DATASET EXCERPTS:
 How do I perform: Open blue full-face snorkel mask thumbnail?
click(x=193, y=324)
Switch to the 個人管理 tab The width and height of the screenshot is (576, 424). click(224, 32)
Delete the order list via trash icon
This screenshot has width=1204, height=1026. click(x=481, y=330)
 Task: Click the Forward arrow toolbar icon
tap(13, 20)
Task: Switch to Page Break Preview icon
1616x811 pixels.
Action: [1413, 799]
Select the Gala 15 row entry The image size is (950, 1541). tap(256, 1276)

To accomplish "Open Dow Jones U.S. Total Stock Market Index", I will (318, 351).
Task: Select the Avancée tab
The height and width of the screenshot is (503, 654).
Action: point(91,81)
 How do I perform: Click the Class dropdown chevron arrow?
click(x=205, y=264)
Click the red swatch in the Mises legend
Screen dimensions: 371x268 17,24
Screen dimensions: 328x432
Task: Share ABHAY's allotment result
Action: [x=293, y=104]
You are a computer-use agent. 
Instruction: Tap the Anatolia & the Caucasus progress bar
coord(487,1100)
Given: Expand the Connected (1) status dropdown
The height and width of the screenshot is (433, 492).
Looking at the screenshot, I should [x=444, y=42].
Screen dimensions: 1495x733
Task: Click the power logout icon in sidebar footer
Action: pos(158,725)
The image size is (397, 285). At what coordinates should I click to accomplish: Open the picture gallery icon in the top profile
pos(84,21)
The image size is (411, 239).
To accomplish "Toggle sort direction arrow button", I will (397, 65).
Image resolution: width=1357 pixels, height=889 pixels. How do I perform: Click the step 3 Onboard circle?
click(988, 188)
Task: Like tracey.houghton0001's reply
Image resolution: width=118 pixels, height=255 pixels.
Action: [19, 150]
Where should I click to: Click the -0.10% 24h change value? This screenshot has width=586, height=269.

WHAT YOU HAVE TO DO: Set down the whole listing once more, precisely as written.

ANSWER BELOW:
 How do I perform: Open blue full-face snorkel mask thumbnail?
click(x=193, y=324)
Switch to the 個人管理 tab The width and height of the screenshot is (576, 424). click(224, 32)
Delete the order list via trash icon
This screenshot has width=1204, height=1026. click(x=481, y=330)
 Task: Click the Forward arrow toolbar icon
tap(13, 20)
Task: Switch to Page Break Preview icon
1616x811 pixels.
Action: [1413, 799]
Select the Gala 15 row entry The image size is (950, 1541). tap(256, 1276)

To accomplish "Open Dow Jones U.S. Total Stock Market Index", I will (318, 351).
Task: Select the Avancée tab
The height and width of the screenshot is (503, 654).
Action: point(91,81)
 How do I perform: Click the Class dropdown chevron arrow?
click(x=205, y=264)
Click the red swatch in the Mises legend
Screen dimensions: 371x268 17,24
Screen dimensions: 328x432
Task: Share ABHAY's allotment result
Action: [x=293, y=104]
You are a computer-use agent. 
Instruction: Tap the Anatolia & the Caucasus progress bar
coord(487,1100)
Given: Expand the Connected (1) status dropdown
The height and width of the screenshot is (433, 492).
Looking at the screenshot, I should [x=444, y=42].
Screen dimensions: 1495x733
Task: Click the power logout icon in sidebar footer
Action: pos(158,725)
The image size is (397, 285). At what coordinates should I click to accomplish: Open the picture gallery icon in the top profile
pos(84,21)
The image size is (411, 239).
To accomplish "Toggle sort direction arrow button", I will (397, 65).
Image resolution: width=1357 pixels, height=889 pixels. How do I perform: Click the step 3 Onboard circle?
click(988, 188)
Task: Like tracey.houghton0001's reply
Image resolution: width=118 pixels, height=255 pixels.
Action: [19, 150]
Where should I click to: Click the -0.10% 24h change value? This screenshot has width=586, height=269.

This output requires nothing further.